### Selected passage ###
Partnering With a Friend: Yeah or Nah?
Is it smart to partner with a friend on real estate deals and real estate businesses?
Partnering up can be a great thing in real estate. You can partner with others for a short time on specific deals. Or you can align investments together with others for the long haul. Or you could even go into business with a partner.
However, this type of situation can also end up being a relationship that’s harder and more expensive to get out of than a marriage.
Still, the biggest investors and funds use partnerships all the time. It’s a smart way to lower personal risk, speed things up, and collaborate throughout your investing journey.
The question is: who should you partner with?
Who to Choose as an Investing Partner
There are very different perspectives on this. Some swear they’ll never do business with friends and family; others believe it’s the only way to invest.
It’s possible to build a highly successful business either way. I’ve had a variety of partnership experiences with different people. Some have fallen away; others have been okay for a while. Then, there are those that have really been amazing!
If you’re considering teaming up with someone who’s currently your friend, there are certainly some things to consider first. Let’s discuss.
The Pros of Partnering with a Friend
Among the advantages of partnering with someone you know, like, and consider a friend are:
- These are people who are easier and faster to do business with.
- You already have a foundation of trust.
- Going in, you’ll likely have fewer misconceptions about the other person.
- The relationship can foster strength and motivation from the get-go, and you might just have some fun on the journey!
Billion dollar businesses have been built by entrepreneurs who teamed up with their childhood friends and then went on to create grown-up versions of their lemonade stands.
However, even with the best friendship in place, in the beginning, business can be tough. Not to mention, people can always change.
Think about going from casually dating someone to moving in with them. No matter how well you thought you knew them, it’s a different game when you are with each other all the time under the same roof.
Life can take you in different directions, or you can grow to want different things. These things could introduce conflict to a romance, friendship, or business relationship.
How to Set Yourself Up for Success
Like buying property, you have to be very objective when partnering with a friend. The failure rate out there is just too high to ignore it.
You’ll be best protecting your friendship for the long term if you set up the partnership in a truly businesslike way from day one. The same goes for partnering with family, too. Avoid awkwardness at family functions in the event things go south by setting up the business relationship in a professional manner.
And if you are raising money, savvy investors will want to know you have all your bases covered so that they are covered, as well.
###
Required actions:
(a) Reproduce verbatim the portion of the article on partnering with a friend from "Is it smart" up to and including "way to invest.".
(b) Translate the following sentence from the article on partnering with a friend into Spanish: "Think about going from casually dating someone to moving in with them."
### Dataset excerpts ###
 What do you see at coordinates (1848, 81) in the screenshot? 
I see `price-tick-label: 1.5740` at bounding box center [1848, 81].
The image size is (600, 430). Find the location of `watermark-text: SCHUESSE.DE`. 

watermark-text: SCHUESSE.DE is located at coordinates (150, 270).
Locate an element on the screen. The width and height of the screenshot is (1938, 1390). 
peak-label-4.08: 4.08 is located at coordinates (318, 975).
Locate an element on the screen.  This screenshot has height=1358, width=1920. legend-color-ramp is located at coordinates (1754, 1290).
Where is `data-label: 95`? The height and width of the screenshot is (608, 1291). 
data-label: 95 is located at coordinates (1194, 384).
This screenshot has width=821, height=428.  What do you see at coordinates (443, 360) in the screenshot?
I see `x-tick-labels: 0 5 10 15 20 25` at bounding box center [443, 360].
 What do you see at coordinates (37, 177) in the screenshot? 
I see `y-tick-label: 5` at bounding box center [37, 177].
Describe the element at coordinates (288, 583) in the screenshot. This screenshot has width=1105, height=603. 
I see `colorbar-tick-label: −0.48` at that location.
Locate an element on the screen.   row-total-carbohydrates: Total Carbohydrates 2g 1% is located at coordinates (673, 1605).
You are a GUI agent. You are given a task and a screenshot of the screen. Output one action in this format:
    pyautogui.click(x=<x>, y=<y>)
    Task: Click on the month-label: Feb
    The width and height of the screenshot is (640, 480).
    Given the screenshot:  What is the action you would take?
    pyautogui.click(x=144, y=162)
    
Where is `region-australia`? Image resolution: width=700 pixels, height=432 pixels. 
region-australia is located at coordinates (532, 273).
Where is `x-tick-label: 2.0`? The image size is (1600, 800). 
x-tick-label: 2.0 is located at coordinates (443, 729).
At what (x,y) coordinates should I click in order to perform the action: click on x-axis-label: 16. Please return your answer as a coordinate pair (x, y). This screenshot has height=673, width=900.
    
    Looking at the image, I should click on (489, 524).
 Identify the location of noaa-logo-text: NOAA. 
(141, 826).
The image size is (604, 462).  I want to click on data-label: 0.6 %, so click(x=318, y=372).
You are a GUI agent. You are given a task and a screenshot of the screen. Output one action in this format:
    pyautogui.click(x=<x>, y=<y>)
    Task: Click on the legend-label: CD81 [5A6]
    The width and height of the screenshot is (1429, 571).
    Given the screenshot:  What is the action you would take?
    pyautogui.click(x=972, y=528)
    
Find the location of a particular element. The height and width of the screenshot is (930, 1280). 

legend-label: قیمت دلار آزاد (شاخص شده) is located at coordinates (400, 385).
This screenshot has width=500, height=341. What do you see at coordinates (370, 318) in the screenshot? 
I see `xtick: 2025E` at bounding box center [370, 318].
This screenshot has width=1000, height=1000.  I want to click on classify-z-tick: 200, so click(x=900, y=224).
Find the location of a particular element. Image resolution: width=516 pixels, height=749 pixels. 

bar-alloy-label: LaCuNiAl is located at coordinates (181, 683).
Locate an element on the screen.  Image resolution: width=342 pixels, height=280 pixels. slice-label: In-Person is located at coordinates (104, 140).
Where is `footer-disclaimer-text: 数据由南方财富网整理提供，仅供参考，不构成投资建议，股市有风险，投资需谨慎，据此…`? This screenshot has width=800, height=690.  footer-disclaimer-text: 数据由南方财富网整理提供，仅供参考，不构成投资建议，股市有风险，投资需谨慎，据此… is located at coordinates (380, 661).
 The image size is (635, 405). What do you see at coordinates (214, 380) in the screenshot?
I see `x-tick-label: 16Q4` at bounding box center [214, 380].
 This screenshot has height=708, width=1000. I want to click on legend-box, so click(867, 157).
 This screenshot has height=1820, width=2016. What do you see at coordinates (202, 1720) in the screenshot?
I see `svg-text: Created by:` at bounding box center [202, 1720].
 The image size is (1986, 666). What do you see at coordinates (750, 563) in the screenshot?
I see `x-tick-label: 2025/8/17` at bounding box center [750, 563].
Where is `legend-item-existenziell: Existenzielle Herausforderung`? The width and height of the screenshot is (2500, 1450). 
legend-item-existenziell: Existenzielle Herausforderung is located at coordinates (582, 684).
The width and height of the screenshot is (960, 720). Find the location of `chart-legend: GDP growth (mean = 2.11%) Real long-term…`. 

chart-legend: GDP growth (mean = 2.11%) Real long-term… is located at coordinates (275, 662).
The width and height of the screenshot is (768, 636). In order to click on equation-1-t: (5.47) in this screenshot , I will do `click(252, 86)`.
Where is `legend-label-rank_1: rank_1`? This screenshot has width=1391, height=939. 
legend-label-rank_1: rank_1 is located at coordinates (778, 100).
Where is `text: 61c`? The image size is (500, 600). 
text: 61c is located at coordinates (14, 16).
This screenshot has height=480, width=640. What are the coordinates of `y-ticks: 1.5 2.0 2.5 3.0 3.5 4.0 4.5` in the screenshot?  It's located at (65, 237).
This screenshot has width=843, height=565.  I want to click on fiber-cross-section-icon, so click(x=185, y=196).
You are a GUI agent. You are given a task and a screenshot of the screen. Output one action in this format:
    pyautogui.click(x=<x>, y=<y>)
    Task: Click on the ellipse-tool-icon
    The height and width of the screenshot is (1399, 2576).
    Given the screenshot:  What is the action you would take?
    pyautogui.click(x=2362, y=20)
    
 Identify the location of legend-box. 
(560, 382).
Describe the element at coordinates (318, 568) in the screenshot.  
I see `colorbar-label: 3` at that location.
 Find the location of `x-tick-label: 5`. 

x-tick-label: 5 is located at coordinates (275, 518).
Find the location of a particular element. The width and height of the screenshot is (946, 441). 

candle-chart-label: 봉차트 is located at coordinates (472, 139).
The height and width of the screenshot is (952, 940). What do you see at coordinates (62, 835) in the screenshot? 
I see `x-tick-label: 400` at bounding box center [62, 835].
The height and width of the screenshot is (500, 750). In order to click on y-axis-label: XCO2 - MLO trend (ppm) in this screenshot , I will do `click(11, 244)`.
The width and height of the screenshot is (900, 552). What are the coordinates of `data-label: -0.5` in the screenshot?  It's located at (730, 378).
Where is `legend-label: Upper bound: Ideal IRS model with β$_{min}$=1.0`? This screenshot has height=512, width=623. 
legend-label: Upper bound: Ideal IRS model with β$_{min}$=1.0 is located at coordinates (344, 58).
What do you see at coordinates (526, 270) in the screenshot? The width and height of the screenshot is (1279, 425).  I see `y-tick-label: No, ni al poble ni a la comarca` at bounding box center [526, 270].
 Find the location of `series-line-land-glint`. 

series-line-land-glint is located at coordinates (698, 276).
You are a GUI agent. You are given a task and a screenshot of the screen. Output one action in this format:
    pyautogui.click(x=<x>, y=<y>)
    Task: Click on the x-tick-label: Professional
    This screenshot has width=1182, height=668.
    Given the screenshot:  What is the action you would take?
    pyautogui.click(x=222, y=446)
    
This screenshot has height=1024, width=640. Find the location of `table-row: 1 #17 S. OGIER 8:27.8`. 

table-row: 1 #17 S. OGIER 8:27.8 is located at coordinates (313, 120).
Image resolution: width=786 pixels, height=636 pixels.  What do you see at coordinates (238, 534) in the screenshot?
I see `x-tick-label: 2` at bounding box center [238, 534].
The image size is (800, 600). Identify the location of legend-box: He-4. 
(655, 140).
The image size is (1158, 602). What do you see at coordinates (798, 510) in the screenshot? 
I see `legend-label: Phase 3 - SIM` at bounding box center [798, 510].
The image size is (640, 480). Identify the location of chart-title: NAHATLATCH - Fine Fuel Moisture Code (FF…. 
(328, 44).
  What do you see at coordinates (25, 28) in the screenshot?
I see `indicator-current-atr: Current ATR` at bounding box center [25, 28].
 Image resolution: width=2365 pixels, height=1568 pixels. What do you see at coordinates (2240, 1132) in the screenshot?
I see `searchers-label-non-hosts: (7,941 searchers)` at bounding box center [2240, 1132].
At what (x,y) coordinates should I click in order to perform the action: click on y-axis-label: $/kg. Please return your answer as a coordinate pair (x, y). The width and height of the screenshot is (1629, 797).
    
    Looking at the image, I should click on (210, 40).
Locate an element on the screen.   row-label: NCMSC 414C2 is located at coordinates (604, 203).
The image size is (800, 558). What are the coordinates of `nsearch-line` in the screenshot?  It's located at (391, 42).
###
Solutions to each task:
(a)
Is it smart to partner with a friend on real estate deals and real estate businesses?
Partnering up can be a great thing in real estate. You can partner with others for a short time on specific deals. Or you can align investments together with others for the long haul. Or you could even go into business with a partner.
However, this type of situation can also end up being a relationship that’s harder and more expensive to get out of than a marriage.
Still, the biggest investors and funds use partnerships all the time. It’s a smart way to lower personal risk, speed things up, and collaborate throughout your investing journey.
The question is: who should you partner with?
Who to Choose as an Investing Partner
There are very different perspectives on this. Some swear they’ll never do business with friends and family; others believe it’s the only way to invest.

(b) Piense en pasar de salir de manera informal con alguien a irse a vivir con esa persona.